(TASKS AND EXERCISES):
[1] Answer these questions using the passage on skills and how to demonstrate them:
(a) What local cause is given as an example of something someone might have set up a Go Fund Me page for?
(b) Which quality of emotionally intelligent people does the passage call very important in these uncertain times?
(c) Which degree is named when the passage asks which A-levels are best to study?
[2] Resume the passage on skills and how to demonstrate them, starting after its last sentence.

How can I demonstrate this? Think about specific projects or group work in school when, as a team, you had to come together to solve a problem. Perhaps you have been involved in an engineering or science challenge, representing your school in a regional or national competition. Maybe you have done a Duke of Edinburgh award and taken part in a team challenge? Similarly, away from school you might be a member of the Scouts or the Air Cadets and have done some team orienteering.
7) Leadership and social influence- are you a leader? Have you directed and guided willing people to a particular decision or outcome? Leaders take people with them, not bully or force others to do things against their will. In terms of social influence, this skills is about accomplishing something for the greater good- the good of a team, a school, a community, a neighbourhood, a country or even the world.
How can I demonstrate this? One of the most obvious environments where leadership is evident is team sports. However, it is about taking the lead in any situation e.g. you might have set up a Go Fund Me page for a local community centre struggling to stay open. Or you might have organised a fundraising activity for a national cause or charity.
8) Emotional Intelligence (EI)– people who have high EI are able to display empathy for others, know what to say and when to say it, can deal with difficult situations and appreciate the opinions of others. Emotionally Intelligent people are also better placed to manage their own emotions, health and well-being in work and in life generally. They are also more resilient, a very important quality in these uncertain times.
How can I demonstrate this? Think about what you do for other people? What do other people think of you? Are you the friend who other people come to for support or a shoulder to lean on? Perhaps you have a strong set of social values and do a number of hours per week volunteering in a local residential care home, for example.
9) Reasoning, problem-solving and ideation- is to think about something in a logical way to come up with a conclusion or an answer. For example, what is your reasoning for choosing those A-levels? Good reasoning allows us to solve everyday problems and more complicated ones. The process of reasoning can lead to ideas about how to solve a particular problem e.g. what are the best A-levels to study for a degree in Engineering? Or, what are the alternative pathways to Engineering, because I don’t want to study A-levels?

(THE DATA):
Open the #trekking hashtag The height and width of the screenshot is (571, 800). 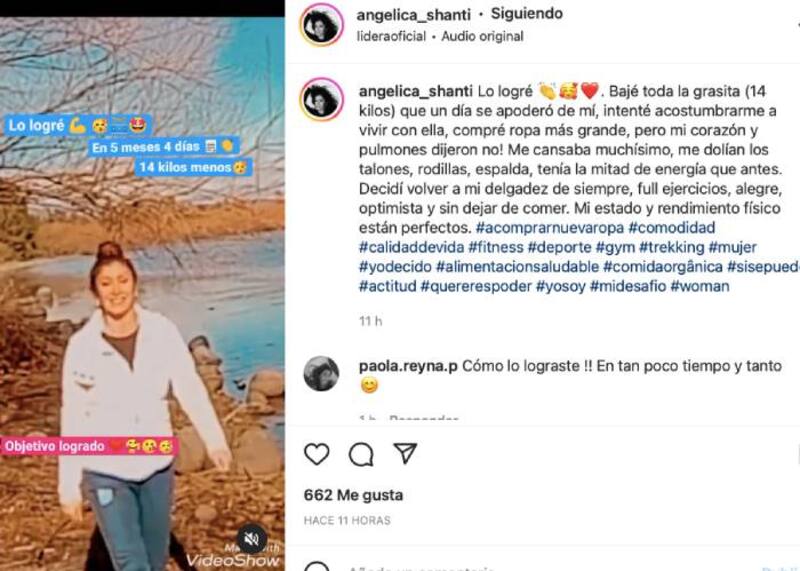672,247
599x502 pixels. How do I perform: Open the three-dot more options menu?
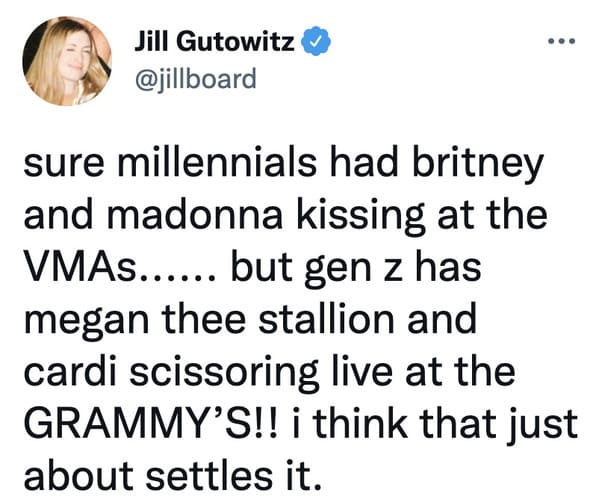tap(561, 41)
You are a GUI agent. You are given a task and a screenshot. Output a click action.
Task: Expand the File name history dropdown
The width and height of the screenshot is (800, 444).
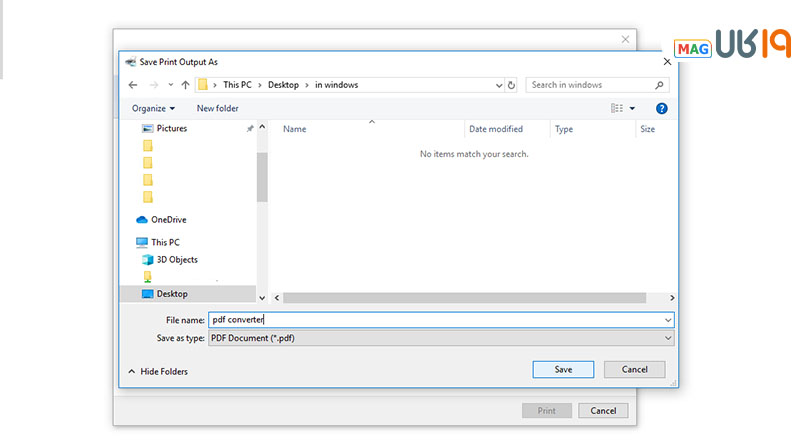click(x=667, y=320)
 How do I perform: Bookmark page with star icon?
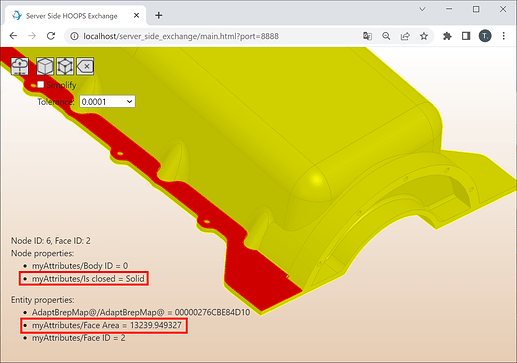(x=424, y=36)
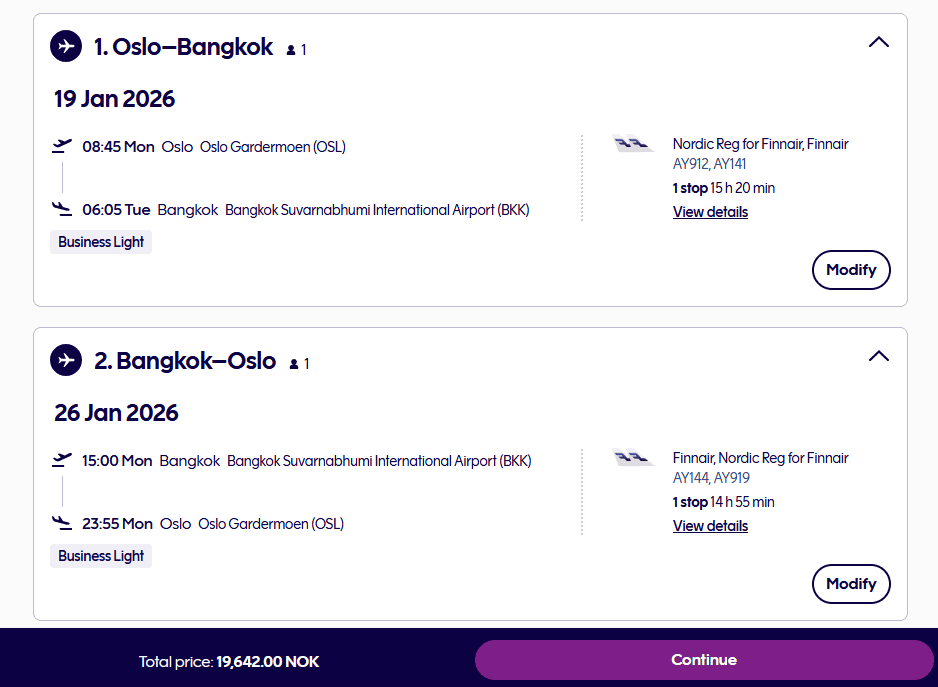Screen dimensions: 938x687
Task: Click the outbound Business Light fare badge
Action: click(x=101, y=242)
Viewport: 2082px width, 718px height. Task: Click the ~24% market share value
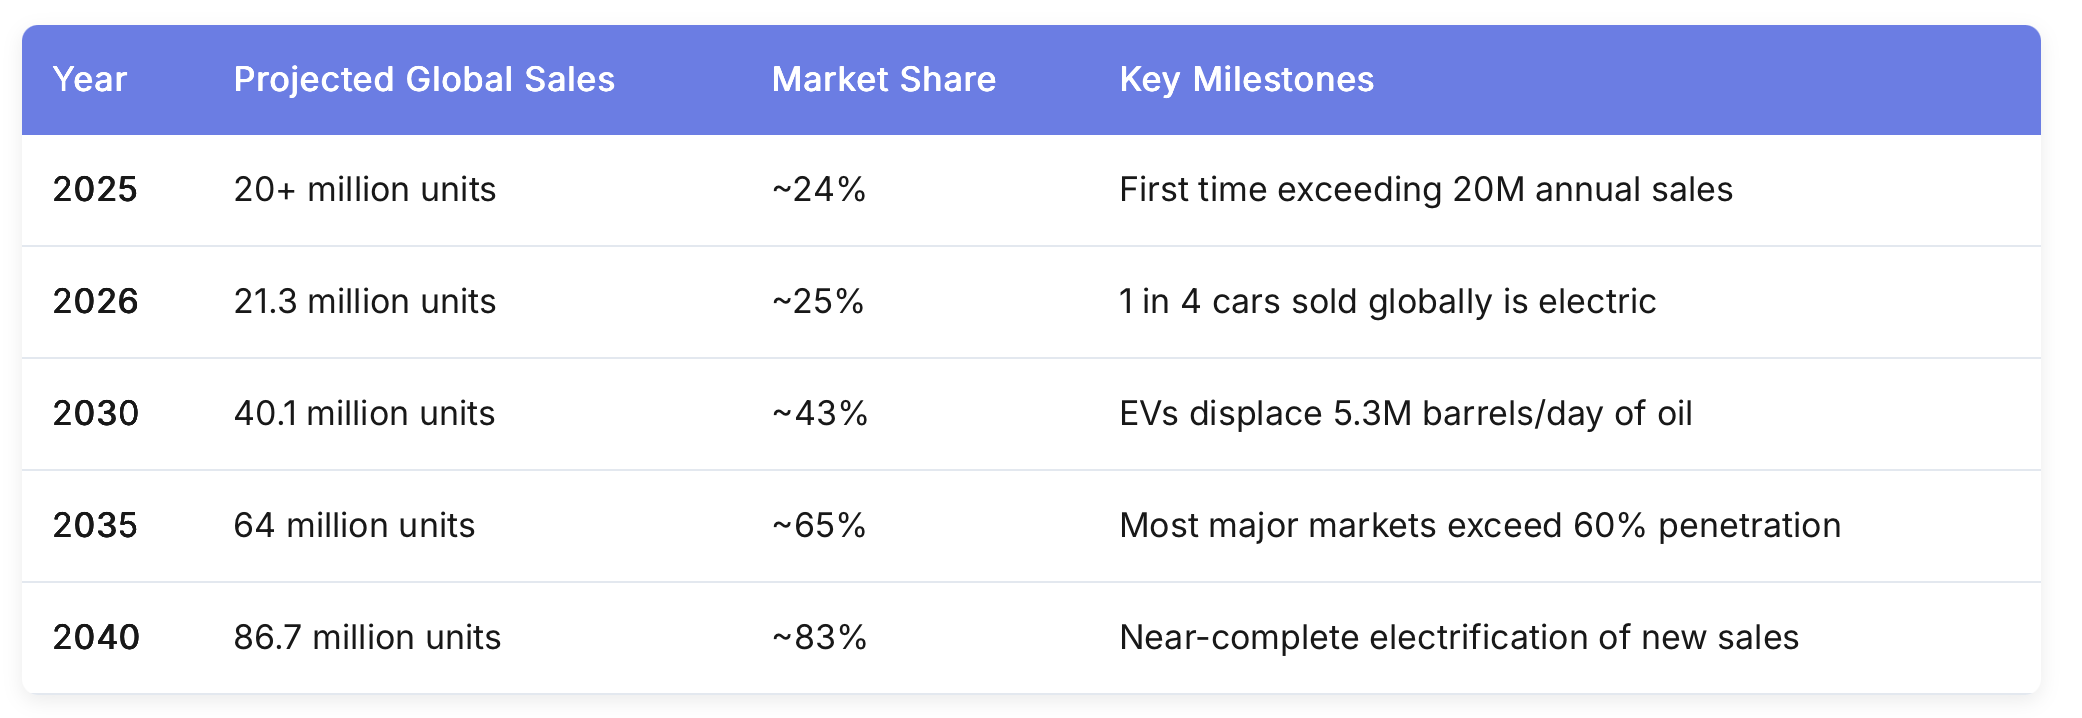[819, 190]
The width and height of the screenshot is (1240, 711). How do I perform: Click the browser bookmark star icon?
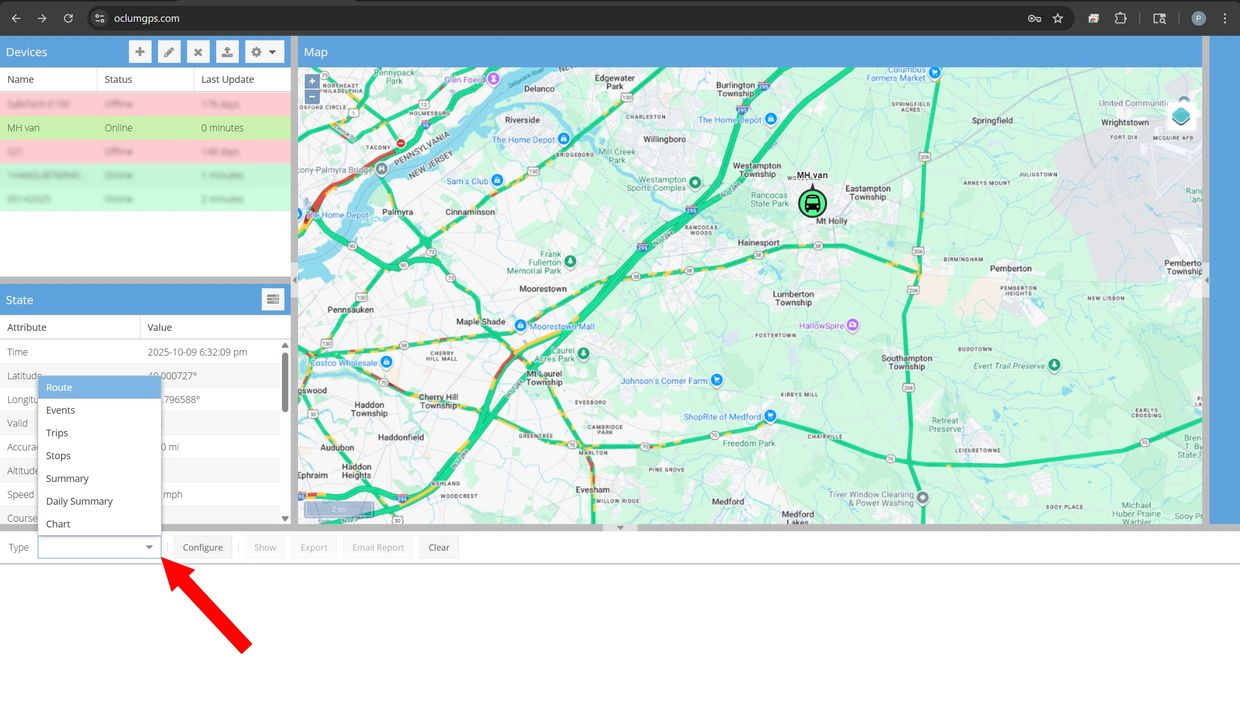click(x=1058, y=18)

(ANSWERS TO EACH TASK):
[1]
(a) A local community centre struggling to stay open.
(b) Resilience.
(c) Engineering.

[2]
How can I demonstrate this? You should be able to describe your reasoning process i.e. this is what I had to consider, this was the problem and these were the options as I saw them. As noted above you could give your reasoning for choosing subject. Or, as a student designing a useful gadget, you might explain your reasoning for choosing one specific material or design over another.
10) Systems analysis and evaluation- is a problem-solving technique that ensures that a specific system works and, if it doesn’t work, how the system can be improved. Remember analysis involves the breaking down of big things into parts. So in systems analysis it is about breaking down a whole system into its components and analysing and evaluating the performance of each individual part.
How can I demonstrate this? Systems analysis is mathematical and therefore Math is the most relevant subject. You might show the skill by explaining how you broke down a complicated equation into smaller parts to get an answer. Systems analysis is also be applied in Science, Computing and Design & Technology. Away from school a systems analysis approach can be applied to lots of other things e.g. you might own and maintain bikes. The system for maintenance includes taking the bike apart, cleaning it, replacing parts and putting it back together. At each step you might make changes to improve performance?